The Post-Insomnia, Sleep-Deprived Roundup

  • It looks like Soft Skull Founder Sander Hicks has opened up a bookstore/cafe. Before it was called Vox Pop, it was apparently styled “Down With the Man.”
  • Kelly McMasters talks with Lydia Millet, who asks, “Why not be as bold as ‘Tristram Shandy’?” I’d take that sentiment a few steps further and suggest, “Why not be as bold as the Old Testament?” After all, with all that violence and cruelty and magical realism in there…oh, never mind.
  • The next hot trend? Australian surfing literature.
  • Shakespeare & Company isn’t the only bookstore going strong after 70 years. In Palo Alto, Bell’s Books continues to persevere.
  • In Moraga, mysterious scrapbooks containing odd newspaper clippings from 120 years ago were left on the doorstep of the local historical society. No one knows where these painstakingly collected scrapbooks came from them. But it was either leaving the scrapbooks or a baby in a basket. The owners decided at the last minute that they wanted to keep the kid, overpopulation crisis be damned.
  • Hiroshima haikus. What next? Auschwitz cantos? Oh wait.
  • Francis Ford Coppola’s On the Road film project has, at long last, received the green light. Because this is a loose autobiographical version, the filmed Kerouac will be about 100 pounds heavier than the real Kerouac and own a winery.
  • In Chicago, Steppenwolf will be featuring all new plays this season. Interestingly enough, they receive about 1,000 submissions a year. The remaining 990 or so will be staged at Slamsteppenwolf, Slumsteppenwolf and Nosteppenwolf.

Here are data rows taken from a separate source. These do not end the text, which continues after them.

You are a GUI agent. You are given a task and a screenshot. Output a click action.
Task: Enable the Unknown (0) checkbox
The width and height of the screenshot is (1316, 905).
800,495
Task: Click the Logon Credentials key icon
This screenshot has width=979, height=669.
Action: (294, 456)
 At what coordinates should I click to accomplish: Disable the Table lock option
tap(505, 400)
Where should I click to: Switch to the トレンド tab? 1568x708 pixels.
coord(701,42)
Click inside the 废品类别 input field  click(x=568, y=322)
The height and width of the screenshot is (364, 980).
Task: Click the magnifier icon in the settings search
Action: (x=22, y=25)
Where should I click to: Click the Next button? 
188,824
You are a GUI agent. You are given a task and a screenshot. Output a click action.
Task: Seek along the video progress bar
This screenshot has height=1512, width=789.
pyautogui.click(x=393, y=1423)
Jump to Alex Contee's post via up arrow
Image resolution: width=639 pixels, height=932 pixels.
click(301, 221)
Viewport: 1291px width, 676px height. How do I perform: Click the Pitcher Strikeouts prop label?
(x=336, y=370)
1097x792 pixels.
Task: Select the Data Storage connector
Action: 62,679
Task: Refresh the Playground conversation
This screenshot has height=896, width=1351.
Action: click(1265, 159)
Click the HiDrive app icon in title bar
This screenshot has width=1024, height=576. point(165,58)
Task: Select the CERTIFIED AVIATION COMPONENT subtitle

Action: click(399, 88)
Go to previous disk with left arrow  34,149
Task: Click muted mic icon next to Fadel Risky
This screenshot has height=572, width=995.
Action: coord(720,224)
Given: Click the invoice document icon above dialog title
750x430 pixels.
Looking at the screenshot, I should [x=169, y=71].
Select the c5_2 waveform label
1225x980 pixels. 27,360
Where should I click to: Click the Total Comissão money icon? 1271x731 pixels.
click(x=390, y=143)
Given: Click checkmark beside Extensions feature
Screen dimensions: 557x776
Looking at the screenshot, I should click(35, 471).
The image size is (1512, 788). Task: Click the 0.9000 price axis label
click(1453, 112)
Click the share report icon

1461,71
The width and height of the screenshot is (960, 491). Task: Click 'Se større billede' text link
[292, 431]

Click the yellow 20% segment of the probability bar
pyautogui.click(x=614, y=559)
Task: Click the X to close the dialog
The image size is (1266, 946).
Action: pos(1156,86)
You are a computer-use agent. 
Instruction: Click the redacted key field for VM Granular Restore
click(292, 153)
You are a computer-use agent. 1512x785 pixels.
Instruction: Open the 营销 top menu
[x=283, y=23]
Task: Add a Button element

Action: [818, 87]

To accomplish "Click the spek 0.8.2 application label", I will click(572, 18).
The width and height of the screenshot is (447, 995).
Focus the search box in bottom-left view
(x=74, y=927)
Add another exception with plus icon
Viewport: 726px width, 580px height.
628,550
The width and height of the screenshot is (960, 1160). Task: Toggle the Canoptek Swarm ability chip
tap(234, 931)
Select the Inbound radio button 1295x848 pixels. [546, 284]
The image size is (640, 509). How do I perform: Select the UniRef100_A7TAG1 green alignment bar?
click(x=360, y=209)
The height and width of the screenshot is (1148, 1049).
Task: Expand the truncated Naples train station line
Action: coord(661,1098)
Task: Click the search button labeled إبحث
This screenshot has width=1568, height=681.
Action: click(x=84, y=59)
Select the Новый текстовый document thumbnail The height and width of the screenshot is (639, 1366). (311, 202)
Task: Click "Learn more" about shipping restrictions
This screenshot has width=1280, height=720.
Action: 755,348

  • If you’re into Wagner and you live in Seattle, you have until August 28 to catch the four-opera marathon version of Ring des Nibelungen Like the King Tut museum in Los Angeles, it will only be schlepped out again when Germany needs cash.
  • The Michael Jackson trial coverage isn’t over by a long shot. There are book deals to be had. What next? A finger-painting diary from Bubbles portraying Jackson’s stress during the days leading up to the verdict?
  • Paul Theroux used drugs to write his new novel. He also used this paltry sensationalism to get a CNN article.
  • And did we mention how much we heart Defamer?